__Описание задачи__
Пожалуйста, перепишите записи, начав с первой строки и закончив строкой, где стоит "Action: point(24,465)", и замените в них "Instruction" на "Command". Всё остальное оставьте без изменений.

__Сохранённые строки__

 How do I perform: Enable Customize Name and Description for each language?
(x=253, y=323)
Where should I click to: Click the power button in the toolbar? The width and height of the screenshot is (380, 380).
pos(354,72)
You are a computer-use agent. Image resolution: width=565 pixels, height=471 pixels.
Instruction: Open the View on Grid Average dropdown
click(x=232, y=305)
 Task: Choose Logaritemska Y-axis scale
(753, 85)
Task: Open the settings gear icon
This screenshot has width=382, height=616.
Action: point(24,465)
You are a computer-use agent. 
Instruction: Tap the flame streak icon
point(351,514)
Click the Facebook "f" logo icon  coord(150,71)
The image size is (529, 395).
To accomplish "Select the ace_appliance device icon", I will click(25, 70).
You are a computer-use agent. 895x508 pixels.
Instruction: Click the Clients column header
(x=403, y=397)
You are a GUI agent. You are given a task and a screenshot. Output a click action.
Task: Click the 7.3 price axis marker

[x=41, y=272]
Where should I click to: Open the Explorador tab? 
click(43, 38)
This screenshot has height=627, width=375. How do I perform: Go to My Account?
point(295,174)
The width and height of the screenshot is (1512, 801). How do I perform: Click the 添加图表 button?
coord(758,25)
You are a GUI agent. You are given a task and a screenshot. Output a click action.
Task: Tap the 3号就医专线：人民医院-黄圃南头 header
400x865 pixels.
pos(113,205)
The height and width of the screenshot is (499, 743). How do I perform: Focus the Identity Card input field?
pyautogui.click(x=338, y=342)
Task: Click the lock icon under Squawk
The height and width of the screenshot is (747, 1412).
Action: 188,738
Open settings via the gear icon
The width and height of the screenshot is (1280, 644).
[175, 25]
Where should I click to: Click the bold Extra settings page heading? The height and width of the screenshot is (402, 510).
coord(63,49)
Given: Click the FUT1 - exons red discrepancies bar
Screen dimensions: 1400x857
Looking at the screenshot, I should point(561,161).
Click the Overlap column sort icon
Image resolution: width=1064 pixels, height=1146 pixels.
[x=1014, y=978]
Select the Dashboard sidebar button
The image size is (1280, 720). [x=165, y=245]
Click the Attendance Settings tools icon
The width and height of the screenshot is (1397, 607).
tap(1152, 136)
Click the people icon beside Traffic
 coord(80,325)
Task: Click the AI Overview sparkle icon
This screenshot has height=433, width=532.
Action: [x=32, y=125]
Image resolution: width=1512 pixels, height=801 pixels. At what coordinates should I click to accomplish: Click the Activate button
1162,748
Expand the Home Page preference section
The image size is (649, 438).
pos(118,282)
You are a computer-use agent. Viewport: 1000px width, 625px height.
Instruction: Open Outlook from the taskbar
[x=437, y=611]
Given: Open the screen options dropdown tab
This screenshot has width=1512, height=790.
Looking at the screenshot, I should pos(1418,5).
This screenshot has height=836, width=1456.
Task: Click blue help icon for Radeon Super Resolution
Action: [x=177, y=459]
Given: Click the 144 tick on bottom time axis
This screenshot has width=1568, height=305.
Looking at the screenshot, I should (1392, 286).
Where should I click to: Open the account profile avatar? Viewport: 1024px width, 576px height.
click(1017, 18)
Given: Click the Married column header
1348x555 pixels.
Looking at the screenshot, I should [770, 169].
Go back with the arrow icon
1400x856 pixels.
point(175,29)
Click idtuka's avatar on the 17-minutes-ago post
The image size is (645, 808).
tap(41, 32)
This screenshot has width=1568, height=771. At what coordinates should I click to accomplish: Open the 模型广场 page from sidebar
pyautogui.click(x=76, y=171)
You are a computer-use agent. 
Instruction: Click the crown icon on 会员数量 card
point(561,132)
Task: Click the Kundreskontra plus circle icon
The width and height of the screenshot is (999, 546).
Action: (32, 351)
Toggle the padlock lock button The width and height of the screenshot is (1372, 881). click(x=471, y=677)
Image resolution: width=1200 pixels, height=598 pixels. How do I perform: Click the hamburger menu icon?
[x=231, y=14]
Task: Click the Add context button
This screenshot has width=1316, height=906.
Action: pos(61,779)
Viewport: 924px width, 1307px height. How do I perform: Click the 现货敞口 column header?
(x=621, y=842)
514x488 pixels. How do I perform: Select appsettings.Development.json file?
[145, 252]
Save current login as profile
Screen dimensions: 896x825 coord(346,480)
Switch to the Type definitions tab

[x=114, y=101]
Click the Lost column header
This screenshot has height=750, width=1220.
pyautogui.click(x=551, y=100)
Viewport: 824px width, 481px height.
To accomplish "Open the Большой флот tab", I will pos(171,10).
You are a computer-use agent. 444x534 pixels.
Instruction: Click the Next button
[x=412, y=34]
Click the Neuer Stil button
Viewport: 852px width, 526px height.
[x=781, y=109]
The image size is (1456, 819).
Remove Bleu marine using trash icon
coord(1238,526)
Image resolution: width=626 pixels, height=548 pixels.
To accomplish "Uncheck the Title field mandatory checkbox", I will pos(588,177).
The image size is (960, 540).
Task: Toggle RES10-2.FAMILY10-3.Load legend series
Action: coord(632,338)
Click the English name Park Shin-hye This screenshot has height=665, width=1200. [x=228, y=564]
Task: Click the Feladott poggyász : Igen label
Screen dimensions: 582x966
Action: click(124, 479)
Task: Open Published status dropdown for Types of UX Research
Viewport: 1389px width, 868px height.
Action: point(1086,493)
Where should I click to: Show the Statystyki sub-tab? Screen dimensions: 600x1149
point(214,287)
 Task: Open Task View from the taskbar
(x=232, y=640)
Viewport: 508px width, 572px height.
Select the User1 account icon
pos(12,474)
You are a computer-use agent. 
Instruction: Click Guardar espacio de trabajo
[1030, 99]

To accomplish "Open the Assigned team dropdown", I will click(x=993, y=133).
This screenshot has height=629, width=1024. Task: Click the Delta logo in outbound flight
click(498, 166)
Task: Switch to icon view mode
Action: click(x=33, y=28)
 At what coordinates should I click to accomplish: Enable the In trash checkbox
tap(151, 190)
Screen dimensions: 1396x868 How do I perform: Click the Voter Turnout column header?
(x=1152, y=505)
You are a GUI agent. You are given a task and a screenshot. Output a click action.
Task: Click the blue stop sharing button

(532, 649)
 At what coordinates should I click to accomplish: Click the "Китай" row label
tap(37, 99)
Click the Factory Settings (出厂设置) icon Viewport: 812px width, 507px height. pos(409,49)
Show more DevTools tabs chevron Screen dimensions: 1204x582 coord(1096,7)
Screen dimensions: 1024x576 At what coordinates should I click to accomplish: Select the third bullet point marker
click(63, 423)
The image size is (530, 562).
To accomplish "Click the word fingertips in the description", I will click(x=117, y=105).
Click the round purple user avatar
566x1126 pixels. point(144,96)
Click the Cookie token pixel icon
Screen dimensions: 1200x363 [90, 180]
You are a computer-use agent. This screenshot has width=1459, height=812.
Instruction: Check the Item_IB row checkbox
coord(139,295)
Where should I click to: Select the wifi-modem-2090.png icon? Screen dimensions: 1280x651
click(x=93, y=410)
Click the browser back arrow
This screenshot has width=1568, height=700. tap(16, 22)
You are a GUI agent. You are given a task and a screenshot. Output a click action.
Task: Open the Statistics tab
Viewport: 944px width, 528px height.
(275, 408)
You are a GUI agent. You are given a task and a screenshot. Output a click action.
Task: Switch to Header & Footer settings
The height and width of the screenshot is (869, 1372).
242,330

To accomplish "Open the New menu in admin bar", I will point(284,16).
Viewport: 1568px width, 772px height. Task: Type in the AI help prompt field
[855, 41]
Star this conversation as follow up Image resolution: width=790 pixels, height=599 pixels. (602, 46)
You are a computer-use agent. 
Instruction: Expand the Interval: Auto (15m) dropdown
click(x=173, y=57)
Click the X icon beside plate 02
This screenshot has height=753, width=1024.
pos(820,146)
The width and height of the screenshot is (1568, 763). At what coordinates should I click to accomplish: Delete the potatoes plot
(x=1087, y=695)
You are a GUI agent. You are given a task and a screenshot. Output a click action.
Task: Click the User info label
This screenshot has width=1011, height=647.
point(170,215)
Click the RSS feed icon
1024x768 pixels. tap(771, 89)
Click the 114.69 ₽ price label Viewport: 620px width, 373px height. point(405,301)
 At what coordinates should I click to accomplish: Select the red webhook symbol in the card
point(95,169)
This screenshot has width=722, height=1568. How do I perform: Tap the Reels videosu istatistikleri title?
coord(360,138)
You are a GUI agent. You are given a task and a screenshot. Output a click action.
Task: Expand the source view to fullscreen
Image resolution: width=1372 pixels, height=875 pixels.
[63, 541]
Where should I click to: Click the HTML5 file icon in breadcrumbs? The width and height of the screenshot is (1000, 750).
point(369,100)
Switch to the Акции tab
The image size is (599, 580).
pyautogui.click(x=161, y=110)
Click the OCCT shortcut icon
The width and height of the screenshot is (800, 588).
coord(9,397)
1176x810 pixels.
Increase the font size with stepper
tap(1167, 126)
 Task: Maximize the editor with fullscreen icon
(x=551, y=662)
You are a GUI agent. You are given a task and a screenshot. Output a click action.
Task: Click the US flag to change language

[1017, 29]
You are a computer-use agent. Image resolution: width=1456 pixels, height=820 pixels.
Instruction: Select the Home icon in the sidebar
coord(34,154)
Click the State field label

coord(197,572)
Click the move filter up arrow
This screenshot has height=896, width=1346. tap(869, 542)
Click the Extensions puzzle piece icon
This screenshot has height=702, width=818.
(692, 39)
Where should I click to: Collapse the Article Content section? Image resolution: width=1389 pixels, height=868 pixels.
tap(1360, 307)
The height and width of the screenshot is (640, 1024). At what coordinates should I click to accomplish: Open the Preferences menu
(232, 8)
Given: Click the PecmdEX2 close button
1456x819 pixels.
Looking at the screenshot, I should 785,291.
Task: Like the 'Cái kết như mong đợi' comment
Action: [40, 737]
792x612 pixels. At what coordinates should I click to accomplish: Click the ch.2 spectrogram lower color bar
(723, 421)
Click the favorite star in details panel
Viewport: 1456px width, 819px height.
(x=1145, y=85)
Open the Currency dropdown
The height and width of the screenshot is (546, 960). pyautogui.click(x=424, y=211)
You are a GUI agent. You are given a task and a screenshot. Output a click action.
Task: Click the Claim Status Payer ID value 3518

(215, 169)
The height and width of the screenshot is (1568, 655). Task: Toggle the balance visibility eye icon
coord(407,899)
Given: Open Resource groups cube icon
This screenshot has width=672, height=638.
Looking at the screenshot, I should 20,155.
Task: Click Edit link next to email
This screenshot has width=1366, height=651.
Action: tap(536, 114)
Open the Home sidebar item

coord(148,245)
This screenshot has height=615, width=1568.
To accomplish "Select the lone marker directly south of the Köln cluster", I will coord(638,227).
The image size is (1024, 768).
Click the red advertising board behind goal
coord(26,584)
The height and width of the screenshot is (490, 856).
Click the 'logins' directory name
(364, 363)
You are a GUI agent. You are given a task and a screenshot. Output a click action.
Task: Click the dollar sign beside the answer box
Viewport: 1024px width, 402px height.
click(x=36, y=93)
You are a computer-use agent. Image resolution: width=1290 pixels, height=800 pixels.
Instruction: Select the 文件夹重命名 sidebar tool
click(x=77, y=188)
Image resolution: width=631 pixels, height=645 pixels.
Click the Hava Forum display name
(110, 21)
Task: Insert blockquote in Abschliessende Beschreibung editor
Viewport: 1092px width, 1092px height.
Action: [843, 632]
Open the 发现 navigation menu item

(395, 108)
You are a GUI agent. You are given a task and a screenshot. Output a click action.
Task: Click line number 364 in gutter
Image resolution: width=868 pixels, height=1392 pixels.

__Письменный ответ__
 How do I perform: Enable Customize Name and Description for each language?
(x=253, y=323)
Where should I click to: Click the power button in the toolbar? The width and height of the screenshot is (380, 380).
pos(354,72)
You are a computer-use agent. Image resolution: width=565 pixels, height=471 pixels.
Command: Open the View on Grid Average dropdown
click(x=232, y=305)
 Task: Choose Logaritemska Y-axis scale
(753, 85)
Task: Open the settings gear icon
This screenshot has width=382, height=616.
Action: point(24,465)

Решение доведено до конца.